Assim, no sentido de combater preconceitos, educar o público e principalmente aliviar a dor moral do alcoólatra em recuperação, como mencionado, a palavra vício, em geral, não é utilizada, embora haja, na literatura de AA, algumas ocasiões em que ela aparece.

Descontadas as conotações pejorativas da palavra e sua freqüente inadequação em ambientes de recuperação, e mesmo considerando o caráter de doença do beber compulsivo, não se pode condenar a sabedoria popular simplesmente dizendo que seja errado designar-se o alcoolismo como um vício. De fato, pode-se perceber na linguagem corrente, segundo o Aurélio (4), acepções da palavra perfeitamente condizentes com o proceder do alcoólatra na ativa, tais como:

- "costume de proceder mal; desregramento habitual".
- "conduta ou costume censurável ou condenável (...)"

e, ainda, em sentido mais profundo, que os AA muito discutem:

- "inclinação para o mal (nesta acepção opõe-se a virtude)."

Vale, portanto, recuperar-se a idéia popular de vício, até para que se entenda com clareza que é por meio de um programa de crescimento espiritual (os 12 Passos e demais elementos da filosofia de AA), incentivando a prática de virtudes, que se consegue dar continuidade à recuperação das dependências. Em AA não basta parar de beber. Até porque não se acredita, a partir de mais de 60 anos de experiência acumulada, que seja possível apenas parar de beber. Para que não se volte a beber, diz a experiência, é preciso dispor-se a passar por profundas mudanças pessoais, na verdade a reformulação completa da cosmovisão e do estilo de vida (um processo de metanóia, pode-se dizer), o que se obtém pela prática do programa de desenvolvimento espiritual.

Enquanto a medicina classifica o alcoolismo como uma doença biopsicossocial, a AA não abdicou de sua classificação original, considerando-a como uma doença física, mental e espiritual não apenas porque o etilismo afeta o espírito como porque para recuperar-se é necessário recuperar igualmente o espírito. Como disse Jung, em carta dirigida a um dos co-fundadores de AA, "álcool em latim é spiritus e usa-se a mesma palavra para a mais alta experiência religiosa assim como para o mais perverso veneno. A fórmula auxiliadora é pois: spiritus contra spiritum. (5)"

O alcoolismo é uma doença progressiva; a partir de um determinado ponto, o sofrimento moral constitui ao mesmo tempo uma das maiores dores do alcoólatra e um dos maiores obstáculos à sua recuperação.

Não é por outro motivo que a realização de um "minucioso e destemido inventário moral", por escrito, constitui-se num dos primeiros passos do programa de recuperação (quarto passo). Ao enfrentar o quarto passo, o alcoólatra em recuperação vai deparar-se novamente com o vício, em todas as suas frentes. No quarto passo, para quem o pratique conforme sugestão dos primeiros AA, serão examinadas, principalmente, as deturpações dos instintos, o que se dá quando, desenfreados, os instintos deixam de cumprir seus papéis naturais de auto-preservação e crescimento e passam a ser forças destrutivas. A pessoa é convidada a examinar seu comportamento e suas convicções no que se refere a alguns assuntos especialmente sensíveis, tais como sexo, dinheiro, poder e, à falta de melhor roteiro de aceitação universal, para empreender o inventário é sugerida reflexão a respeito de cada um dos sete pecados capitais.

• Tarefas a realizar:
• 1. Responda, com base no texto sobre alcoolismo:
(a) Qual dicionário é citado para as acepções correntes da palavra vício?
(b) Como os AA classificam o alcoolismo, em contraste com a medicina?
(c) Qual passo do programa de recuperação consiste no "minucioso e destemido inventário moral"?
• 2. Reescreva de forma mais concisa o parágrafo do texto sobre alcoolismo que começa com "Vale, portanto, recuperar-se a idéia popular de vício", preservando suas informações principais.
• 3. Redija a continuação do texto sobre alcoolismo a partir da última frase apresentada.

• Dados para análise:
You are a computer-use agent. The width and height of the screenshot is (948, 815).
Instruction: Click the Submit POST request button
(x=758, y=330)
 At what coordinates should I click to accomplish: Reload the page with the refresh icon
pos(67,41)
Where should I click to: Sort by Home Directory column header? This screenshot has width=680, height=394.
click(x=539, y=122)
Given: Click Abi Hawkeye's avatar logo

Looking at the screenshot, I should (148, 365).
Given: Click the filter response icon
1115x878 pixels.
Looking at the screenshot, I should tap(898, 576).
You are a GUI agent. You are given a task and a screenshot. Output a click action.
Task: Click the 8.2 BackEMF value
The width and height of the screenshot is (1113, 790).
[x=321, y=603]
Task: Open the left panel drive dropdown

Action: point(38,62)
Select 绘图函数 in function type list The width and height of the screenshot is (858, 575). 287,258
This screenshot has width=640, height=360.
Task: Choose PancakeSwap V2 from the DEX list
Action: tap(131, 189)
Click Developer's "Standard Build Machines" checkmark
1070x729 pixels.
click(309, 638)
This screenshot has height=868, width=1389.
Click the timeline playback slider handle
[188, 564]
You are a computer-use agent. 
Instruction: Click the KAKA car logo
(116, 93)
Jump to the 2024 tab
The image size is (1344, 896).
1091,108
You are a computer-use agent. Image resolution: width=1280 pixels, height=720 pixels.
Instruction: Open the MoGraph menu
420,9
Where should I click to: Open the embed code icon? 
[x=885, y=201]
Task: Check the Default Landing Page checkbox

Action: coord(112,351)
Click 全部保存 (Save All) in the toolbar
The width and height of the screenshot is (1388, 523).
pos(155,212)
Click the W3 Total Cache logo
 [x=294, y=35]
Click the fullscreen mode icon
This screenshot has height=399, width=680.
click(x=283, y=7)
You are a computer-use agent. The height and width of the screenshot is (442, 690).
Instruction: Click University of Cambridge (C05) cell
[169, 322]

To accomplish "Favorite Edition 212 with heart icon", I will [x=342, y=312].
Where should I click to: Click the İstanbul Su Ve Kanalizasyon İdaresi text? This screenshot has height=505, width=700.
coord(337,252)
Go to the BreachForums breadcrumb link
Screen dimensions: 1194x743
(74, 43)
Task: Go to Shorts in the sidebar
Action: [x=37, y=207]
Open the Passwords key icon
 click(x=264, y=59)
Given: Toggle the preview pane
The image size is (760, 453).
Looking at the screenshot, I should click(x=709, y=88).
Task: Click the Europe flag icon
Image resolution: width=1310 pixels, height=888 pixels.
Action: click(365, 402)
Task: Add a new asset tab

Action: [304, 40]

• Suas respostas:
• 1.
(a) O Aurélio.
(b) Como uma doença física, mental e espiritual. A medicina a classifica como biopsicossocial.
(c) O quarto passo.

• 2. Convém resgatar a ideia popular de vício para deixar claro que a recuperação das dependências se mantém por meio de um programa de crescimento espiritual (os 12 Passos e demais elementos da filosofia de AA) que incentiva a prática de virtudes. Em AA não basta parar de beber, e a experiência de mais de 60 anos indica que só isso não é possível. Para não voltar a beber, é preciso passar por profundas mudanças pessoais, isto é, uma reformulação completa da cosmovisão e do estilo de vida, um processo de metanoia. Essas mudanças se obtêm pela prática do programa de desenvolvimento espiritual.

• 3.
Todo esse esforço justifica-se para combater o que os AA denominam de "defeitos de caráter", ao mesmo tempo motivos e conseqüências do alcoolismo. Podem também ser chamados de "defeitos de personalidade". "Alguns chamariam de ‘índice de desajustes’. Outros se incomodariam bastante se se falasse em imoralidade, e mais ainda se se falasse em pecado. Contudo, todos os que sejam razoáveis concordarão em um ponto: que há bastante de errado em nós alcoólicos, havendo muito que fazer se esperamos conseguir a sobriedade, o progresso e a verdadeira capacidade de enfrentar a vida" (6).

Diversos comportamentos constelados do alcoólatra na ativa, frutos dos "defeitos de caráter" e dos "instintos desenfreados", poderiam, com liberdade de expressão, ser igualmente designados como vícios, em qualquer dos três sentidos citados acima e em especial enquanto opostos à virtude. Daí a necessidade de entregar-se à mudança, dispondo-se a tentar uma prática mais virtuosa, para poder-se liberar das amarras da dependência.

Analisando-se detidamente a filosofia de recuperação dos AA, pode-se identificar que ela propicia condições excepcionalmente favoráveis para o cultivo das quatro virtudes cardeais definidas por Santo Tomás: Prudência, Justiça, Fortaleza e Temperança.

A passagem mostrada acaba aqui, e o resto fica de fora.